Um estudo sem precedentes, publicado na renomada revista científica Nature em 10 de dezembro, está redefinindo a compreensão da ciência sobre a saúde mental. A maior análise genética de perturbações psiquiátricas já realizada concluiu que as variantes genéticas mais relevantes não atuam de forma isolada, mas estão conectadas a múltiplas condições simultaneamente.

A pesquisa, que analisou o DNA de mais de 1 milhão de pessoas de ascendência majoritariamente europeia, identificou que 14 transtornos psiquiátricos distintos podem ser classificados em apenas cinco grandes grupos biológicos. Essa descoberta sugere que doenças tratadas historicamente como distintas podem compartilhar a mesma “raiz” biológica.

Os cinco grupos genômicos da saúde mental

Liderado por Andrew Grotzinger, professor assistente do Instituto de Genética do Comportamento da Universidade do Colorado Boulder, o estudo utilizou correlações genéticas para mapear como os transtornos se sobrepõem. Os pesquisadores descobriram que condições aparentemente diferentes compartilham uma arquitetura genética comum.

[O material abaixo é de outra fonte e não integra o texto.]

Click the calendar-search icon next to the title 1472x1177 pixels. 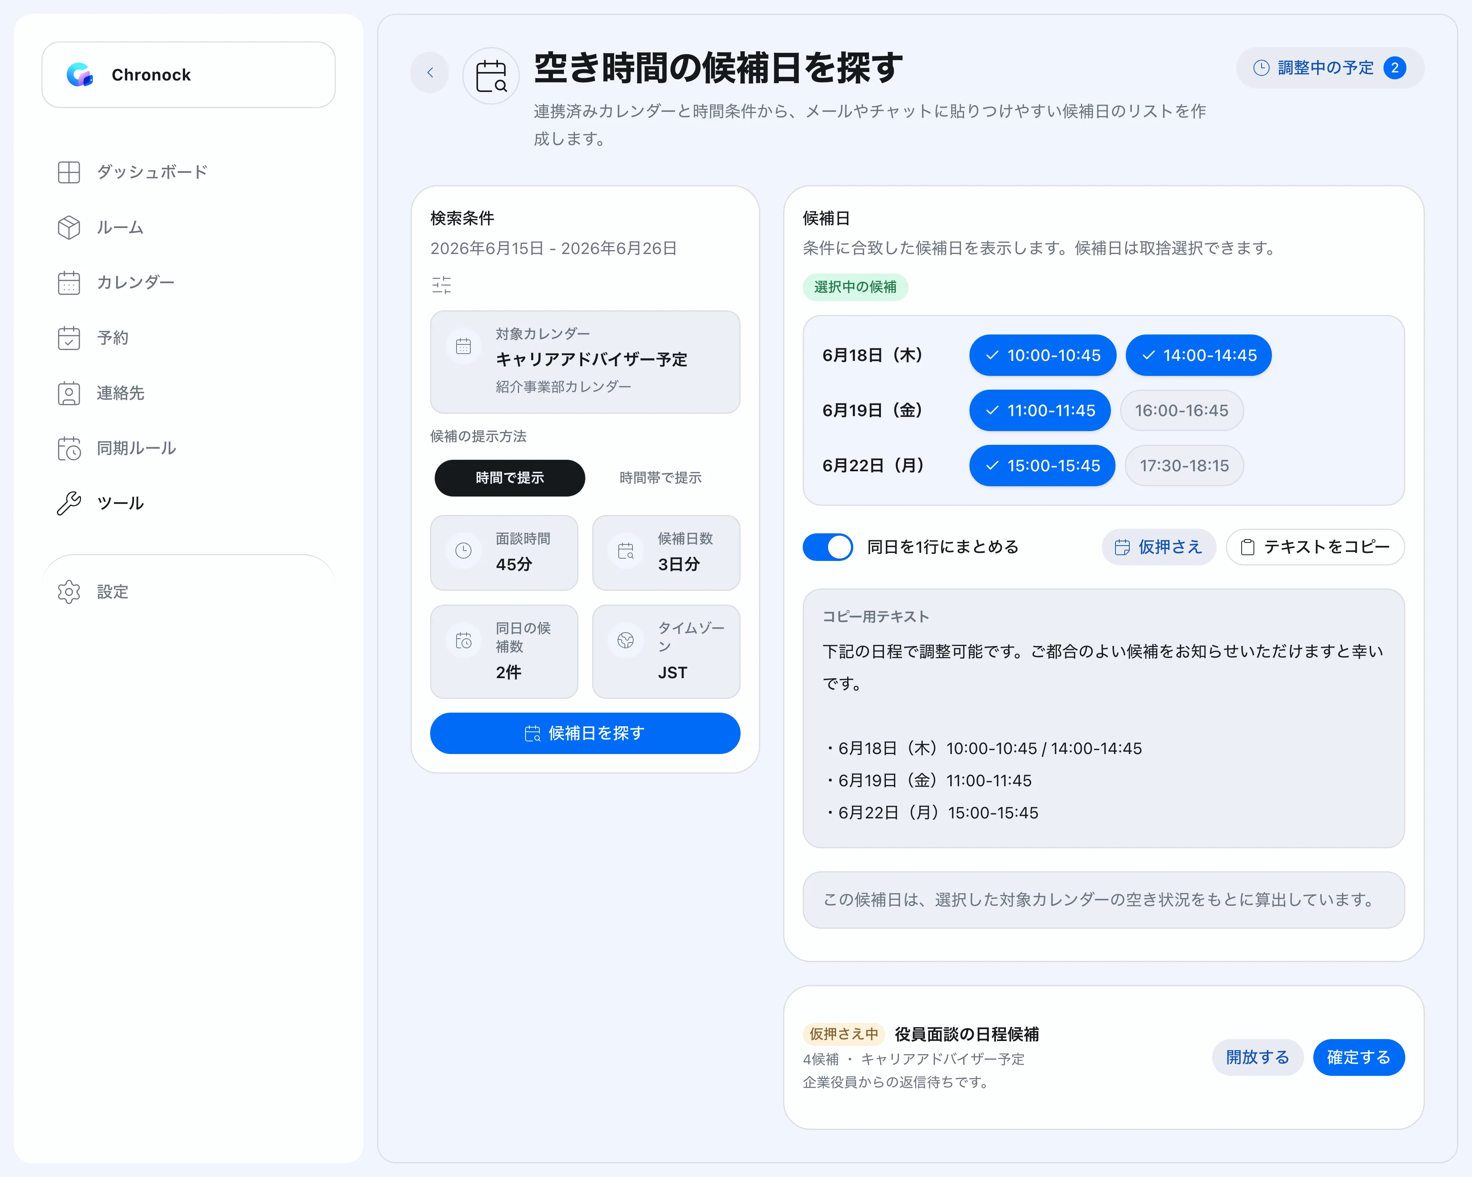[x=491, y=76]
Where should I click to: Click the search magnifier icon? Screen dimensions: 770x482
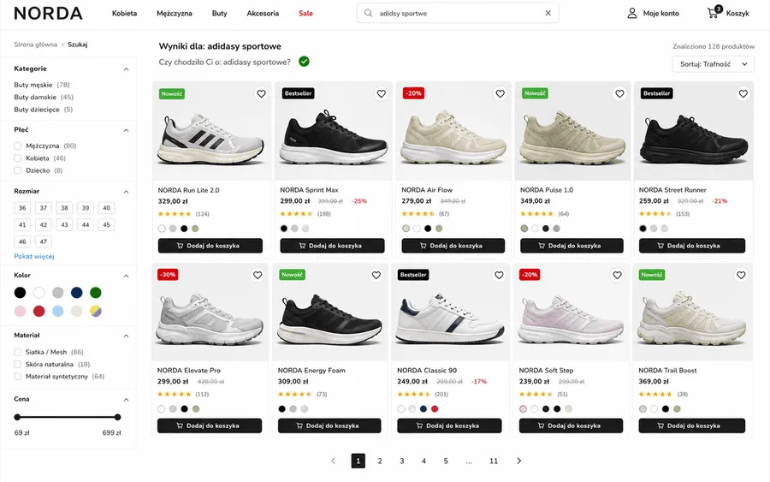(368, 13)
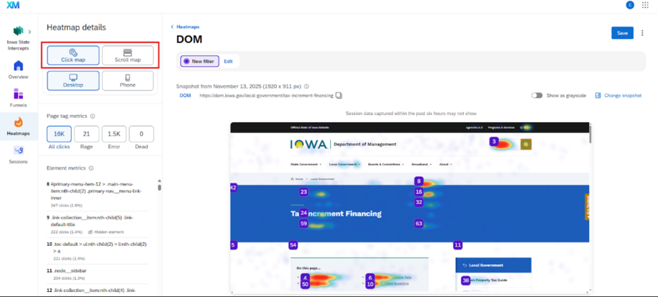Click the Save button
The width and height of the screenshot is (658, 297).
pos(622,33)
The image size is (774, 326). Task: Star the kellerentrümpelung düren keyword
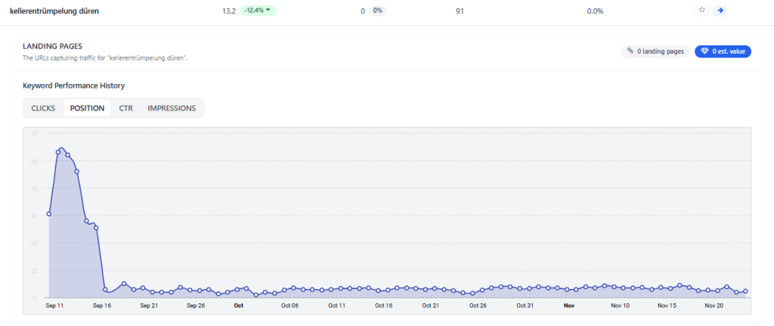pyautogui.click(x=702, y=11)
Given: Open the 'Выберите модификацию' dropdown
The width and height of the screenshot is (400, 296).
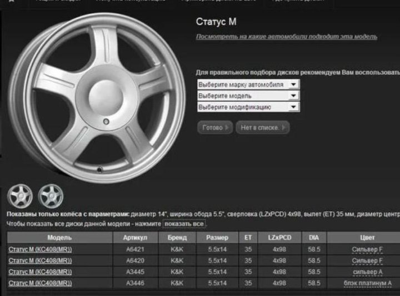Looking at the screenshot, I should pos(248,107).
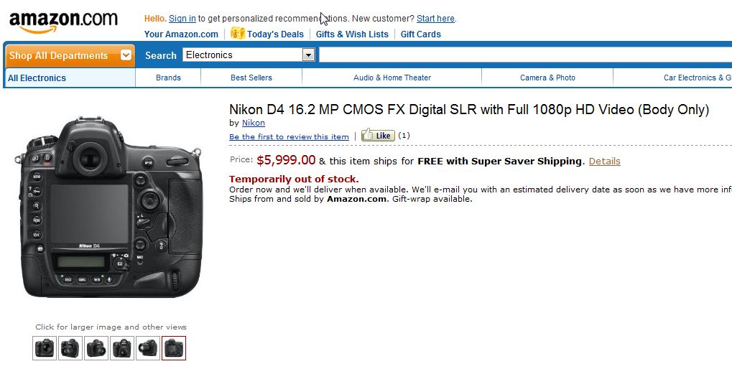This screenshot has height=369, width=732.
Task: Go to the Best Sellers tab
Action: pyautogui.click(x=251, y=78)
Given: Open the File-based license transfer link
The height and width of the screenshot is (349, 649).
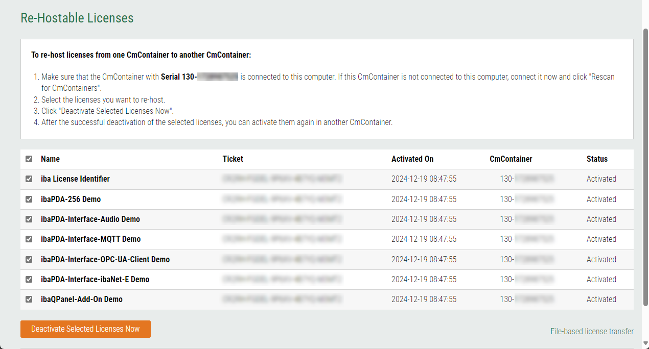Looking at the screenshot, I should (592, 332).
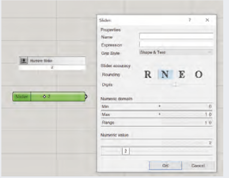Click the green Slider component label
Viewport: 229px width, 178px height.
(x=22, y=97)
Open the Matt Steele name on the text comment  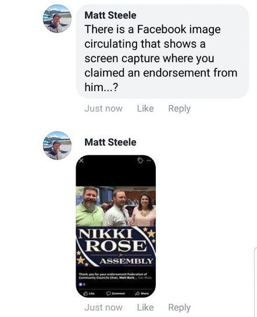tap(110, 15)
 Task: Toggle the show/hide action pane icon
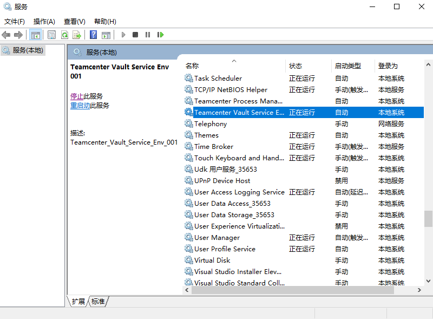(x=106, y=35)
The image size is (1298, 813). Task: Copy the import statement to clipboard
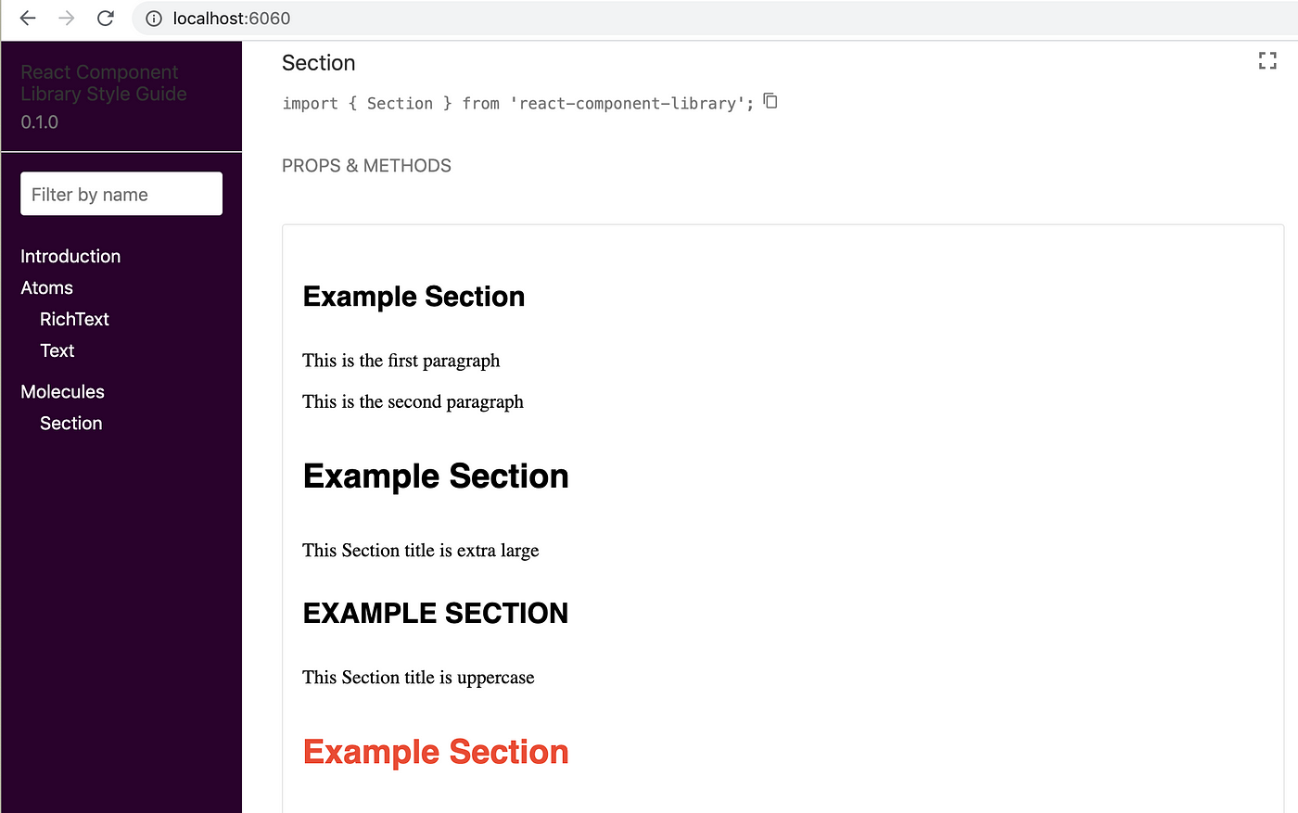pos(770,101)
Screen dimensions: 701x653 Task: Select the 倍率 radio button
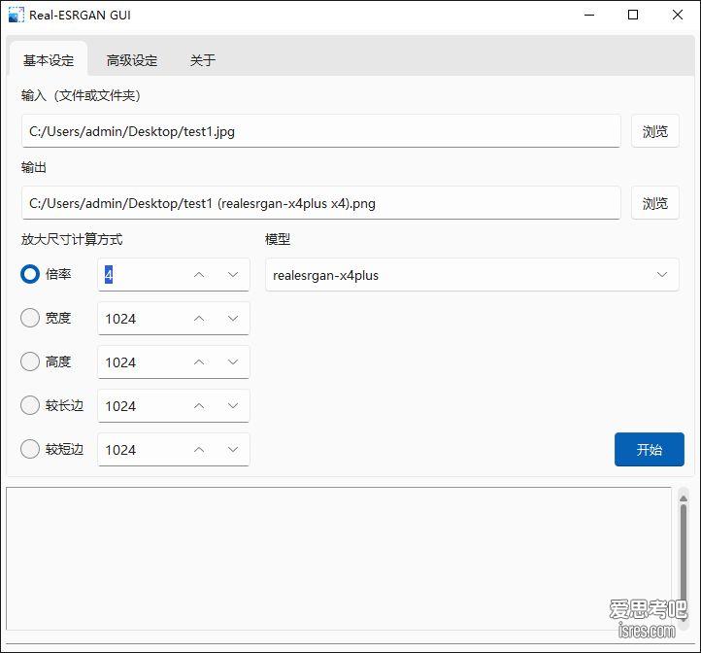[30, 275]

A nova classificação proposta pelo estudo divide os transtornos nos seguintes fatores:

  • Compulsivo: Agrupa Anorexia Nervosa, Transtorno Obsessivo-Compulsivo (TOC) e Síndrome de Tourette.

  • Neurodesenvolvimento: Inclui o Transtorno do Espectro Autista (TEA) e o Transtorno de Déficit de Atenção e Hiperatividade (TDAH).

  • Internalizante: Reúne quadros de Depressão, Transtorno de Estresse Pós-Traumático (TEPT) e Ansiedade.

  • Uso de Substâncias: Abrange a dependência de álcool, cannabis, nicotina e opioides.

  • Psicótico (Esquizofrenia-Bipolar): Conecta a Esquizofrenia ao Transtorno Bipolar.

Essa categorização indica que distúrbios dentro do mesmo grupo podem resultar de mecanismos biológicos compartilhados. Para a medicina, isso representa uma oportunidade de desenvolver medicamentos que atuem em vias comuns, tratando múltiplas condições de forma mais assertiva.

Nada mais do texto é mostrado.